▶ Tasks and exercises
a) From the forum thread, extract the passage starting at "what year was" and ending at "add up…at all.".
b) Decide whether each statement agrees with the forum thread, answering yes or no and quoting the words of the thread that decide it: (i) some of the studies were commissioned by the U.N.; (ii) none of the reports from the Cornell department are public; (iii) one participant says they have been following the studies for a long time.

▶ Page excerpt
There’s a department at Cornell devoted to these studies. Many of their reports are public.

what year was this study done?

Numerous reports, for decades.

meehhh…not buying it. Certainly not buying it on those credentials…or lack thereof.

Keep in mind the US (and even us Americans) has a way of overstating their importance in the world. Some (or even a lot) of that attitude has gotten us into a lot of trouble.

Some the studies were commissioned by the U.N., others by Congress, etc. On the subject of world and national agricultural resources these folks are considered the world experts. Check it out for yourself. I’ve been following it for a long time. If You’re asking me to quote a specific report then you’d better be prepared to offer some compensation :smile:

I just thought if you were aware of such a monstrous factoid you might remember where you read it. I’m dubious because the numbers just don’t add up…at all.
I’m not interested in providing compensation for a study based on lies to make Americans feel more important than they are.
Sorry.

Such drama!

What numbers?

Drama…the drama Richard is when we as Americans make outlandish claims about how awesome we are and come off looking like d***weeds when everyone knows it isn’t true.
Fact is…we don’t feed 2/3 of the world, or even anything close to that.

▶ Information
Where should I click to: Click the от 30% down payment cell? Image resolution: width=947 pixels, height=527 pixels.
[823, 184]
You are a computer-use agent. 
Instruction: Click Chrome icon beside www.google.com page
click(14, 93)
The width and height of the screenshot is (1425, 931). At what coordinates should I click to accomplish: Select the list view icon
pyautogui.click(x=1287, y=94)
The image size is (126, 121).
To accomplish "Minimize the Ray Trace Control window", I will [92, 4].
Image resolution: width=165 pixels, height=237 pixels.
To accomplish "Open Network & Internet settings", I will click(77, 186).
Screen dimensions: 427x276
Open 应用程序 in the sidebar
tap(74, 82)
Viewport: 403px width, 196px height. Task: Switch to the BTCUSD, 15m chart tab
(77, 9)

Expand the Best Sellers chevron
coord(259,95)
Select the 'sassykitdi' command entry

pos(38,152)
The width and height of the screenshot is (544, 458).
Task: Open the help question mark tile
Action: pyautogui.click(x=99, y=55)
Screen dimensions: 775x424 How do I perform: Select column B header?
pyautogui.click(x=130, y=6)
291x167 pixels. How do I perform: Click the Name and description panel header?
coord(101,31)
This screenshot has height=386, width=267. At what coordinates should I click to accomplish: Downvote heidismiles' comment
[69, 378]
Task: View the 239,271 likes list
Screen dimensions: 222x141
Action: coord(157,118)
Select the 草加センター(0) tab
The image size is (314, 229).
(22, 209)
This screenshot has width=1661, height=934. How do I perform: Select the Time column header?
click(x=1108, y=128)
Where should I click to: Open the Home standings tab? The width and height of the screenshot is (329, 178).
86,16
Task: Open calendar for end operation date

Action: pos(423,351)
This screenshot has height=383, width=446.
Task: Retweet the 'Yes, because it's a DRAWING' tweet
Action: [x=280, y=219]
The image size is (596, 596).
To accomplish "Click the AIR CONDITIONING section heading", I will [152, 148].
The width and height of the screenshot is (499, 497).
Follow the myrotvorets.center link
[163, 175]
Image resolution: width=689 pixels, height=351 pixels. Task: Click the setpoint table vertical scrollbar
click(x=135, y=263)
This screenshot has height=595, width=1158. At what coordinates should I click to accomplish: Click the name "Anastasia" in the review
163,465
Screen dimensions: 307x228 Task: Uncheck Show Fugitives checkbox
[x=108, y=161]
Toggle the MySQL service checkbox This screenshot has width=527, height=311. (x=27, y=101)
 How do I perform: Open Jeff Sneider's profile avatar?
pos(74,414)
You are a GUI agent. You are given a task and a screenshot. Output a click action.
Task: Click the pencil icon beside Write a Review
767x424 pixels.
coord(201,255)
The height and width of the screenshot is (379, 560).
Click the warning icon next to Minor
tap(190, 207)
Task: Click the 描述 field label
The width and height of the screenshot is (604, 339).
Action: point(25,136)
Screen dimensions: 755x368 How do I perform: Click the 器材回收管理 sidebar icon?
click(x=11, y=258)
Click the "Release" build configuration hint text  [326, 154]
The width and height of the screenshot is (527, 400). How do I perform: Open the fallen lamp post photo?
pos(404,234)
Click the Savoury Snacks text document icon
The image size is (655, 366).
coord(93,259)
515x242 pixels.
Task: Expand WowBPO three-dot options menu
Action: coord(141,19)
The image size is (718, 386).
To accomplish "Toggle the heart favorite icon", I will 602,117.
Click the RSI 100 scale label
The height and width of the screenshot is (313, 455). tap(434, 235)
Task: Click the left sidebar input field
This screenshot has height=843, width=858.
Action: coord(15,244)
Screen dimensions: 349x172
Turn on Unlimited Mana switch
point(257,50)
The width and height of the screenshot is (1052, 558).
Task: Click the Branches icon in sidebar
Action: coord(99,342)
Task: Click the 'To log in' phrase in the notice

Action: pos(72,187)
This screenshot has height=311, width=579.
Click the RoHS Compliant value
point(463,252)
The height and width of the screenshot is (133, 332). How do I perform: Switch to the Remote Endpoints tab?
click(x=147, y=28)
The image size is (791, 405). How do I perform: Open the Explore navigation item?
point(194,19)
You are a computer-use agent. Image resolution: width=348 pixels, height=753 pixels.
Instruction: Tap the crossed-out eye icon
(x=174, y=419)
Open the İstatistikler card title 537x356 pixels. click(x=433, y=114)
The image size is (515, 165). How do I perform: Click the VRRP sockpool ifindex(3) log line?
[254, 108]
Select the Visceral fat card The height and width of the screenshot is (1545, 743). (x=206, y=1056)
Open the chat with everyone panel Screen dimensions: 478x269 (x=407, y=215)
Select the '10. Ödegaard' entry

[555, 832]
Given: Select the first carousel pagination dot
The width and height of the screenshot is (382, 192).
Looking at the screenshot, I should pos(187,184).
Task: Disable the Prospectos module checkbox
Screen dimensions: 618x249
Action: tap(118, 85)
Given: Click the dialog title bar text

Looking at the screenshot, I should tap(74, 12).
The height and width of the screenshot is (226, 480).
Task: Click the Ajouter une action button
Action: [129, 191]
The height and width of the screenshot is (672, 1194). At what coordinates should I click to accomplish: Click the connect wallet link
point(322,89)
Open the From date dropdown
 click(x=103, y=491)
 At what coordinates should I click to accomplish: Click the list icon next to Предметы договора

▶ Answers by task
a)
what year was this study done?

Numerous reports, for decades.

meehhh…not buying it. Certainly not buying it on those credentials…or lack thereof.

Keep in mind the US (and even us Americans) has a way of overstating their importance in the world. Some (or even a lot) of that attitude has gotten us into a lot of trouble.

Some the studies were commissioned by the U.N., others by Congress, etc. On the subject of world and national agricultural resources these folks are considered the world experts. Check it out for yourself. I’ve been following it for a long time. If You’re asking me to quote a specific report then you’d better be prepared to offer some compensation :smile:

I just thought if you were aware of such a monstrous factoid you might remember where you read it. I’m dubious because the numbers just don’t add up…at all.

b)
(i) Yes: "Some the studies were commissioned by the U.N., others by Congress, etc."
(ii) No: "Many of their reports are public."
(iii) Yes: "I’ve been following it for a long time."